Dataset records

----

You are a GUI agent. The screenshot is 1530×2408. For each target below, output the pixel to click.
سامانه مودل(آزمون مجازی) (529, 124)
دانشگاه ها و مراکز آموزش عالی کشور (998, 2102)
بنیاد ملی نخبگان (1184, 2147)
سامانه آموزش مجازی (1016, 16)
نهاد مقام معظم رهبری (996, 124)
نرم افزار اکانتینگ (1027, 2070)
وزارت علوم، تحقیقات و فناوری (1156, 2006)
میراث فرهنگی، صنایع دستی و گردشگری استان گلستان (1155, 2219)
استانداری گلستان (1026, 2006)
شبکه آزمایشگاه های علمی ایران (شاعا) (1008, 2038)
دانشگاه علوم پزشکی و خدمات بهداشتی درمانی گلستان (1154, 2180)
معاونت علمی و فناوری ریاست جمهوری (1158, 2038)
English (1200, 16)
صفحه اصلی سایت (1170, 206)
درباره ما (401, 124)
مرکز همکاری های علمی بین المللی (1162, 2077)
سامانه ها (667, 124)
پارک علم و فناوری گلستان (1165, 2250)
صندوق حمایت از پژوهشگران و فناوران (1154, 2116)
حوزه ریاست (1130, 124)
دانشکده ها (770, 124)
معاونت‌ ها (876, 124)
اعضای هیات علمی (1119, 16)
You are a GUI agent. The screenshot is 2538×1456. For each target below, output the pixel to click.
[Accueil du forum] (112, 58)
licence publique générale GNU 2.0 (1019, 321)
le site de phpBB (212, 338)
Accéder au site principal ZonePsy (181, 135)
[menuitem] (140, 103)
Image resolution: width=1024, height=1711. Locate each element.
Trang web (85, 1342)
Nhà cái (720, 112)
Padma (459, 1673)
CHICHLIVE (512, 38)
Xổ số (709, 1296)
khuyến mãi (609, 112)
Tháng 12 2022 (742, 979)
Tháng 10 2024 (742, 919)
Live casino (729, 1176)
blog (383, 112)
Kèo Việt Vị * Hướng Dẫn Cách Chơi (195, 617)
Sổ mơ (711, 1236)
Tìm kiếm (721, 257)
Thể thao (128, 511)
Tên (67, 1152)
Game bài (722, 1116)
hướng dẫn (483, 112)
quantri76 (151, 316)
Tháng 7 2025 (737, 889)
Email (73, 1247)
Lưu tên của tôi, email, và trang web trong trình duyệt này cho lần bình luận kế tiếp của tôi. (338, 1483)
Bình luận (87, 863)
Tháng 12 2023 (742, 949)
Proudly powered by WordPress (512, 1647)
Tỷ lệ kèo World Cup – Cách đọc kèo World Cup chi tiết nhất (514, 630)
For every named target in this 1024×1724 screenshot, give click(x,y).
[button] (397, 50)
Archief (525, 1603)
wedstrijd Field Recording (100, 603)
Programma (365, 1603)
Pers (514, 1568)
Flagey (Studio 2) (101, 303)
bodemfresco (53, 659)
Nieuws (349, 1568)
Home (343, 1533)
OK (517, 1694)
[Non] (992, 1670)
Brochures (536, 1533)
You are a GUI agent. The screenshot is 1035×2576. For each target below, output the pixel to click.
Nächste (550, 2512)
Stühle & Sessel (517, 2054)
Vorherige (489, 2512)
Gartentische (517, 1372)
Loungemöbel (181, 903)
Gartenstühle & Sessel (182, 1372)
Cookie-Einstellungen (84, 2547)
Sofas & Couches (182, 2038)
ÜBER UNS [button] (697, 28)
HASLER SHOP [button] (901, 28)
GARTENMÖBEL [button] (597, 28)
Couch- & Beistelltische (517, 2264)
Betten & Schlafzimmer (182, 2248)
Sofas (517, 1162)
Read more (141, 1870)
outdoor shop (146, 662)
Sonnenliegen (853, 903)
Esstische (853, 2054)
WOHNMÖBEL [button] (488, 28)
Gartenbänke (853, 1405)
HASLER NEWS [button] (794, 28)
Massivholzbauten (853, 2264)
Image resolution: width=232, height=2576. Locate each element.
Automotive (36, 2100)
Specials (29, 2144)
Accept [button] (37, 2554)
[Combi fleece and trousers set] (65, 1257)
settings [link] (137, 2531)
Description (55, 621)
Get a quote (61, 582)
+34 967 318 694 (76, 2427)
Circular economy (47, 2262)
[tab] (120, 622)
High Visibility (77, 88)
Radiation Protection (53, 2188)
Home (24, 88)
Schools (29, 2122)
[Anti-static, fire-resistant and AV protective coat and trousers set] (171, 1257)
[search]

----

* Work request
What is needed is a word-for-word copy of the records.

* Response to the task
You are a GUI agent. The screenshot is 1530×2408. For each target below, output the pixel to click.
سامانه مودل(آزمون مجازی) (529, 124)
دانشگاه ها و مراکز آموزش عالی کشور (998, 2102)
بنیاد ملی نخبگان (1184, 2147)
سامانه آموزش مجازی (1016, 16)
نهاد مقام معظم رهبری (996, 124)
نرم افزار اکانتینگ (1027, 2070)
وزارت علوم، تحقیقات و فناوری (1156, 2006)
میراث فرهنگی، صنایع دستی و گردشگری استان گلستان (1155, 2219)
استانداری گلستان (1026, 2006)
شبکه آزمایشگاه های علمی ایران (شاعا) (1008, 2038)
دانشگاه علوم پزشکی و خدمات بهداشتی درمانی گلستان (1154, 2180)
معاونت علمی و فناوری ریاست جمهوری (1158, 2038)
English (1200, 16)
صفحه اصلی سایت (1170, 206)
درباره ما (401, 124)
مرکز همکاری های علمی بین المللی (1162, 2077)
سامانه ها (667, 124)
پارک علم و فناوری گلستان (1165, 2250)
صندوق حمایت از پژوهشگران و فناوران (1154, 2116)
حوزه ریاست (1130, 124)
دانشکده ها (770, 124)
معاونت‌ ها (876, 124)
اعضای هیات علمی (1119, 16)
You are a GUI agent. The screenshot is 2538×1456. For each target below, output the pixel to click.
[Accueil du forum] (112, 58)
licence publique générale GNU 2.0 (1019, 321)
le site de phpBB (212, 338)
Accéder au site principal ZonePsy (181, 135)
[menuitem] (140, 103)
Image resolution: width=1024, height=1711. Locate each element.
Trang web (85, 1342)
Nhà cái (720, 112)
Padma (459, 1673)
CHICHLIVE (512, 38)
Xổ số (709, 1296)
khuyến mãi (609, 112)
Tháng 12 2022 (742, 979)
Tháng 10 2024 (742, 919)
Live casino (729, 1176)
blog (383, 112)
Kèo Việt Vị * Hướng Dẫn Cách Chơi (195, 617)
Sổ mơ (711, 1236)
Tìm kiếm (721, 257)
Thể thao (128, 511)
Tên (67, 1152)
Game bài (722, 1116)
hướng dẫn (483, 112)
quantri76 (151, 316)
Tháng 7 2025 (737, 889)
Email (73, 1247)
Lưu tên của tôi, email, và trang web trong trình duyệt này cho lần bình luận kế tiếp của tôi. (338, 1483)
Bình luận (87, 863)
Tháng 12 2023 (742, 949)
Proudly powered by WordPress (512, 1647)
Tỷ lệ kèo World Cup – Cách đọc kèo World Cup chi tiết nhất (514, 630)
For every named target in this 1024×1724 screenshot, give click(x,y).
[button] (397, 50)
Archief (525, 1603)
wedstrijd Field Recording (100, 603)
Programma (365, 1603)
Pers (514, 1568)
Flagey (Studio 2) (101, 303)
bodemfresco (53, 659)
Nieuws (349, 1568)
Home (343, 1533)
OK (517, 1694)
[Non] (992, 1670)
Brochures (536, 1533)
You are a GUI agent. The screenshot is 1035×2576. For each target below, output the pixel to click.
Nächste (550, 2512)
Stühle & Sessel (517, 2054)
Vorherige (489, 2512)
Gartentische (517, 1372)
Loungemöbel (181, 903)
Gartenstühle & Sessel (182, 1372)
Cookie-Einstellungen (84, 2547)
Sofas & Couches (182, 2038)
ÜBER UNS [button] (697, 28)
HASLER SHOP [button] (901, 28)
GARTENMÖBEL [button] (597, 28)
Couch- & Beistelltische (517, 2264)
Betten & Schlafzimmer (182, 2248)
Sofas (517, 1162)
Read more (141, 1870)
outdoor shop (146, 662)
Sonnenliegen (853, 903)
Esstische (853, 2054)
WOHNMÖBEL [button] (488, 28)
Gartenbänke (853, 1405)
HASLER NEWS [button] (794, 28)
Massivholzbauten (853, 2264)
Image resolution: width=232, height=2576. Locate each element.
Automotive (36, 2100)
Specials (29, 2144)
Accept [button] (37, 2554)
[Combi fleece and trousers set] (65, 1257)
settings [link] (137, 2531)
Description (55, 621)
Get a quote (61, 582)
+34 967 318 694 (76, 2427)
Circular economy (47, 2262)
[tab] (120, 622)
High Visibility (77, 88)
Radiation Protection (53, 2188)
Home (24, 88)
Schools (29, 2122)
[Anti-static, fire-resistant and AV protective coat and trousers set] (171, 1257)
[search]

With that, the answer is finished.